Friday, June 13, 2014

Getting Academically Settled

A conference will be conducted on the issue of Jewish communities in Judea and Samaria, or, as our academics would have it:

The Settlements in the West Bank (1967-2014): 
New Perspectives
A research workshop


Jewish settlements are one of the most controversial issues in the context of the Israeli-Palestinian conflict. Still, academic production and media attention on the topic focuses almost entirely on the radical, national-religious components of the settlers’ population; on the connection between the settlement enterprise and the religious-ethno-national territorial imperative of the “conquest of the land”; on the status of settlements within the framework of international law; on the role of the settlements as “obstacles to peace”; and as an issue of political campaigning (both inside and outside Israel).

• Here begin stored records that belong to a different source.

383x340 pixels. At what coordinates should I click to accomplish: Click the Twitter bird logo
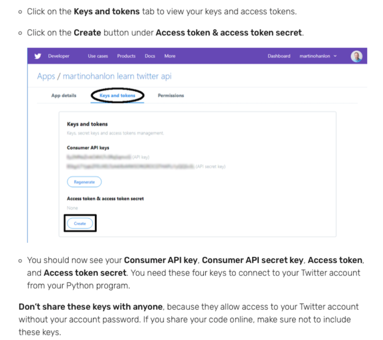pyautogui.click(x=38, y=56)
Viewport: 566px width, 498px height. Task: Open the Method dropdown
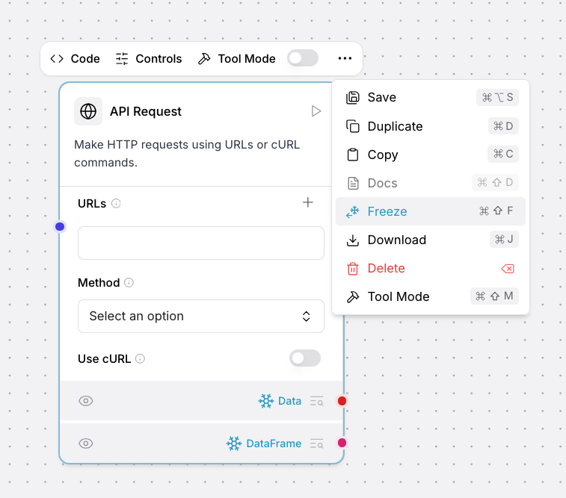click(200, 316)
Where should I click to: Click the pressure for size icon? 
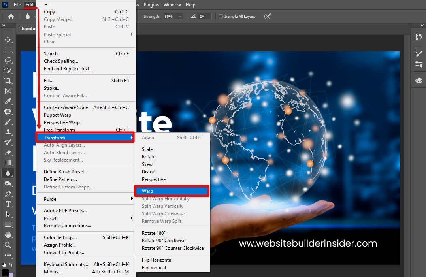pos(268,17)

The rationale for organizing this research workshop is to explore less conventional approaches and angles that go beyond the immediate politico-diplomatic dynamics and impact of Israel’s settlement policy. The underlying assumption is that the settlements’ enterprise is not an exceptional phenomenon contradictory to other trends in Israeli society, but is a historical process that was shaped by and related to other long-term processes.

We feel that a more comprehensive approach is needed in order to understand how the transformation of the landscape determined by the expansion of settlements created new – albeit not necessarily fair – patterns of relations amongst the resident population of Israel/Palestine. At the same time, a more holistic approach to the settlement issue can open up spaces for comparative analysis and theory building beyond the specific reality of Israel/Palestine.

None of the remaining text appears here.